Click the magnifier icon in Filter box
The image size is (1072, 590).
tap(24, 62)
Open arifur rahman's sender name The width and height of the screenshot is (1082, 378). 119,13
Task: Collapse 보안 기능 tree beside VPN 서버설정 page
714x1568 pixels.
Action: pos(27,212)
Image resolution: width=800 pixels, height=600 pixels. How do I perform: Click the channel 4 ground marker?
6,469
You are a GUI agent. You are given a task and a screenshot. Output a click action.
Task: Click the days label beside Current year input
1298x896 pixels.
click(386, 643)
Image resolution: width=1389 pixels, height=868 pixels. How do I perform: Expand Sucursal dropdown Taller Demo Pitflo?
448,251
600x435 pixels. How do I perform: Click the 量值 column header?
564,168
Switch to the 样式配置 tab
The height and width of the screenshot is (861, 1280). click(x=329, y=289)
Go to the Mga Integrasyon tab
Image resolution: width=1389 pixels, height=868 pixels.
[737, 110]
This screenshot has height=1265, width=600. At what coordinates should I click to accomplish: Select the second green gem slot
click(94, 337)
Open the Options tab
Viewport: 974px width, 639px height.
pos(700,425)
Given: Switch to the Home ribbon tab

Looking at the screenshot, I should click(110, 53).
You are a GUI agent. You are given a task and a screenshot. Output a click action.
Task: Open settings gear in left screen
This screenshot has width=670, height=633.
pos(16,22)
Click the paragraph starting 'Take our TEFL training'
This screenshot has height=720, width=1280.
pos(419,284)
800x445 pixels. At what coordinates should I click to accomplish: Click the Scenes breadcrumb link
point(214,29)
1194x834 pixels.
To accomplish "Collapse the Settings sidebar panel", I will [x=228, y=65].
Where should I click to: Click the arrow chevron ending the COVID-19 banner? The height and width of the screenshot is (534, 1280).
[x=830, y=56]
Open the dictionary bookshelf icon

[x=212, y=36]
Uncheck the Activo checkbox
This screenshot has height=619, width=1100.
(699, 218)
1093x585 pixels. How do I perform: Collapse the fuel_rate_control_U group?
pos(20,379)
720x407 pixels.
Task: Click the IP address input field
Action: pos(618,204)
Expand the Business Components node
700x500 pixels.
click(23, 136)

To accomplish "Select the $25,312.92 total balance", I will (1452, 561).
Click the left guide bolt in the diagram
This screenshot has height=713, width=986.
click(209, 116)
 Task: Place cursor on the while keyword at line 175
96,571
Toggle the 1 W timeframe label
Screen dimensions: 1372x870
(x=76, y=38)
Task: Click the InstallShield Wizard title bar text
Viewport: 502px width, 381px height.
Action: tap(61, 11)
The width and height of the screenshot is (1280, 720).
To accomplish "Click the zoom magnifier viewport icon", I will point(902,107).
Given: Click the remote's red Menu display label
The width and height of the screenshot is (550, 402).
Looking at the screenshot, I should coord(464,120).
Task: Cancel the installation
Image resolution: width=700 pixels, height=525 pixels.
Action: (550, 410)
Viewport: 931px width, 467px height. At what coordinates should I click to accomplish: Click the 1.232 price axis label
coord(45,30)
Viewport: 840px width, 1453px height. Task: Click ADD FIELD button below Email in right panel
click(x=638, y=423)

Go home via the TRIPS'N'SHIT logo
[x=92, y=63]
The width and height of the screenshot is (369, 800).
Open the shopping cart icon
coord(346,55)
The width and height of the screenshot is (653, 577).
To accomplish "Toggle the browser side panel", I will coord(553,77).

PROBLEM TO SOLVE
Look at the entries above. Then set all of them down again exactly.

RESPONSE
Click the magnifier icon in Filter box
The image size is (1072, 590).
tap(24, 62)
Open arifur rahman's sender name The width and height of the screenshot is (1082, 378). 119,13
Task: Collapse 보안 기능 tree beside VPN 서버설정 page
714x1568 pixels.
Action: pos(27,212)
Image resolution: width=800 pixels, height=600 pixels. How do I perform: Click the channel 4 ground marker?
6,469
You are a GUI agent. You are given a task and a screenshot. Output a click action.
Task: Click the days label beside Current year input
1298x896 pixels.
click(386, 643)
Image resolution: width=1389 pixels, height=868 pixels. How do I perform: Expand Sucursal dropdown Taller Demo Pitflo?
448,251
600x435 pixels. How do I perform: Click the 量值 column header?
564,168
Switch to the 样式配置 tab
The height and width of the screenshot is (861, 1280). click(x=329, y=289)
Go to the Mga Integrasyon tab
Image resolution: width=1389 pixels, height=868 pixels.
[737, 110]
This screenshot has height=1265, width=600. At what coordinates should I click to accomplish: Select the second green gem slot
click(94, 337)
Open the Options tab
Viewport: 974px width, 639px height.
pos(700,425)
Given: Switch to the Home ribbon tab

Looking at the screenshot, I should click(110, 53).
You are a GUI agent. You are given a task and a screenshot. Output a click action.
Task: Open settings gear in left screen
This screenshot has width=670, height=633.
pos(16,22)
Click the paragraph starting 'Take our TEFL training'
This screenshot has height=720, width=1280.
pos(419,284)
800x445 pixels. At what coordinates should I click to accomplish: Click the Scenes breadcrumb link
point(214,29)
1194x834 pixels.
To accomplish "Collapse the Settings sidebar panel", I will [x=228, y=65].
Where should I click to: Click the arrow chevron ending the COVID-19 banner? The height and width of the screenshot is (534, 1280).
[x=830, y=56]
Open the dictionary bookshelf icon

[x=212, y=36]
Uncheck the Activo checkbox
This screenshot has height=619, width=1100.
(699, 218)
1093x585 pixels. How do I perform: Collapse the fuel_rate_control_U group?
pos(20,379)
720x407 pixels.
Task: Click the IP address input field
Action: pos(618,204)
Expand the Business Components node
700x500 pixels.
click(23, 136)

To accomplish "Select the $25,312.92 total balance", I will (1452, 561).
Click the left guide bolt in the diagram
This screenshot has height=713, width=986.
click(209, 116)
 Task: Place cursor on the while keyword at line 175
96,571
Toggle the 1 W timeframe label
Screen dimensions: 1372x870
(x=76, y=38)
Task: Click the InstallShield Wizard title bar text
Viewport: 502px width, 381px height.
Action: tap(61, 11)
The width and height of the screenshot is (1280, 720).
To accomplish "Click the zoom magnifier viewport icon", I will point(902,107).
Given: Click the remote's red Menu display label
The width and height of the screenshot is (550, 402).
Looking at the screenshot, I should coord(464,120).
Task: Cancel the installation
Image resolution: width=700 pixels, height=525 pixels.
Action: (550, 410)
Viewport: 931px width, 467px height. At what coordinates should I click to accomplish: Click the 1.232 price axis label
coord(45,30)
Viewport: 840px width, 1453px height. Task: Click ADD FIELD button below Email in right panel
click(x=638, y=423)

Go home via the TRIPS'N'SHIT logo
[x=92, y=63]
The width and height of the screenshot is (369, 800).
Open the shopping cart icon
coord(346,55)
The width and height of the screenshot is (653, 577).
To accomplish "Toggle the browser side panel", I will coord(553,77).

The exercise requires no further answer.